Back to Twitter for me, where I opened a new account and light-spammed Mandela Effect accounts with questions, etc. I also did the same on Reddit, which was what eventually burned me. Some Redditor from Japan flagged my Wikipedia page for Garrote and got me banned from creating or editing pages. Luckily this was a few days before launch so the hoax had already served a fair amount of its intended purpose.
The problem was, people wanted to read The House Feeds. What the hell was this Ghostland book?
The gorgeous cover Dean Samed created for Ghostland generated its own amount of buzz. People seemed to really dig the concept of a haunted house in the midst of a theme park midway. The color scheme was bold - how many hot-pink horror covers have you seen recently? - and there's a mystery element about it, with all of the lights on in the house and the two teen protagonists standing on the threshold, about to enter.

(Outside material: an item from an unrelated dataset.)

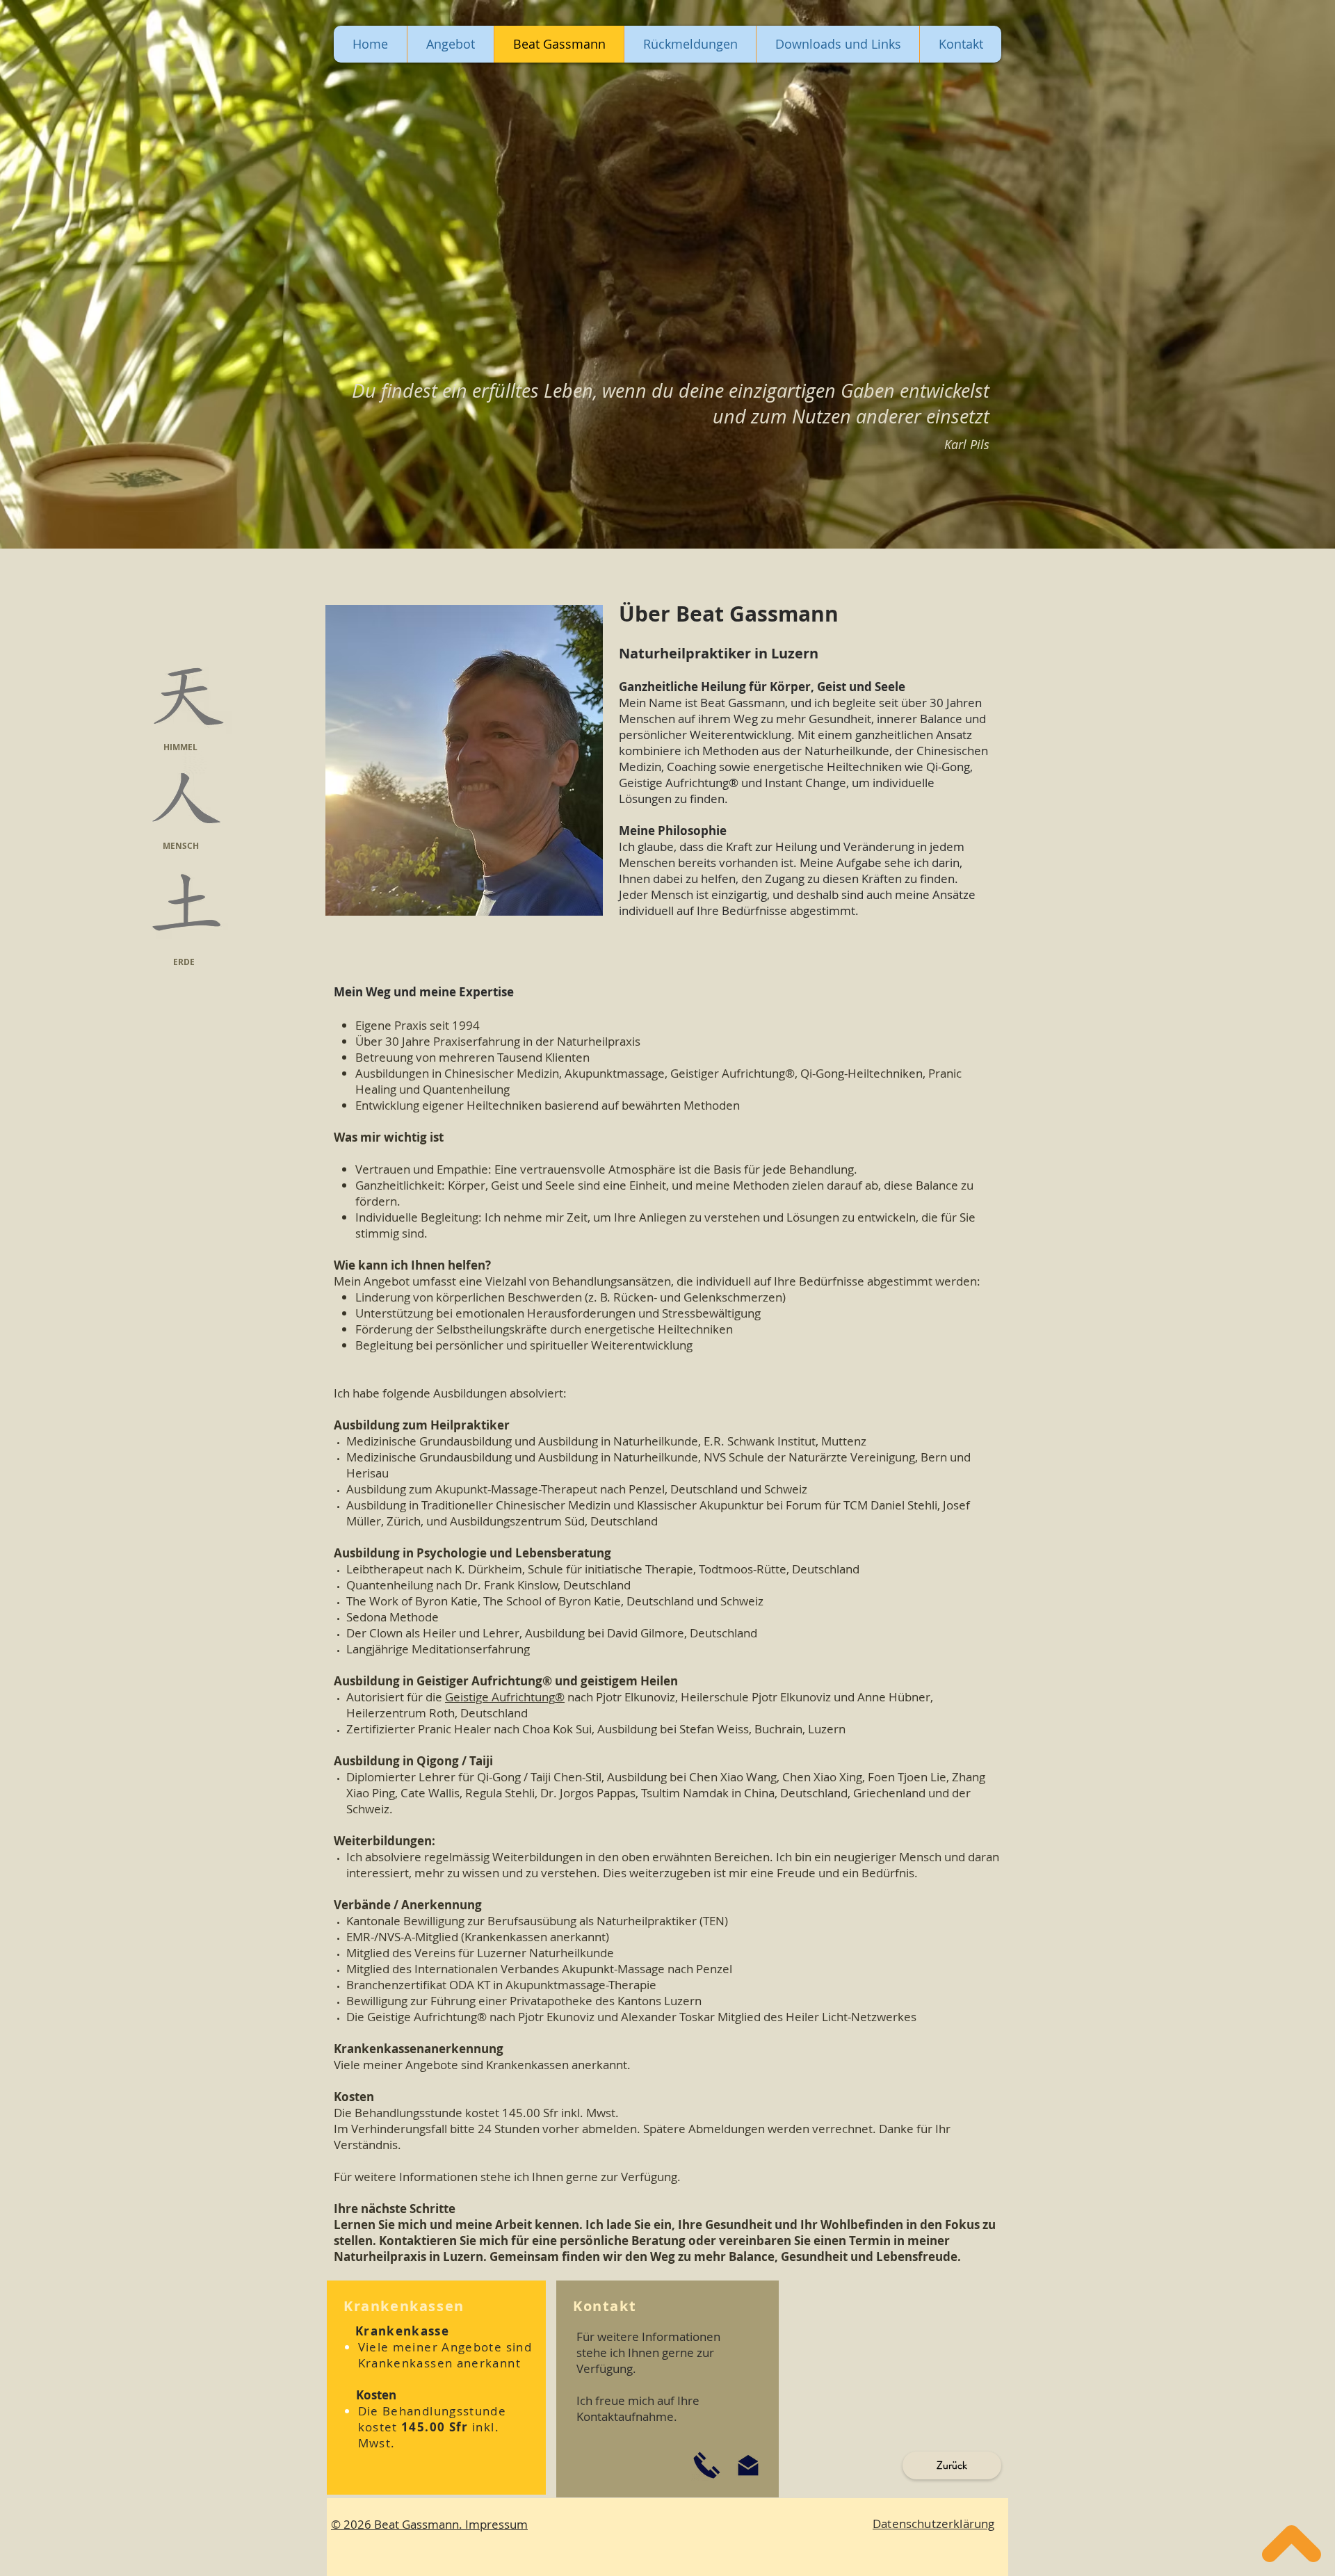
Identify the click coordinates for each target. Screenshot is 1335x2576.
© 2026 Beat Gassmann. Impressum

All in all, I had a lot of fun creating the Rex Garrote mystery and interacting with people who also seemed to enjoy it. I had a lot of fun creating the website to go along with it, as well. The book is about a theme park, and I felt a bit like a carnival barker during the marketing phase.
Many people told me they would genuinely vist a theme park like this, if it existed. I admit, I would too. Although I would probably have second thoughts once I got there.
This may be the end of the Rex Garrote Mystery... but I have heard rumors of a reprint of THE HOUSE FEEDS for sometime in late-2020.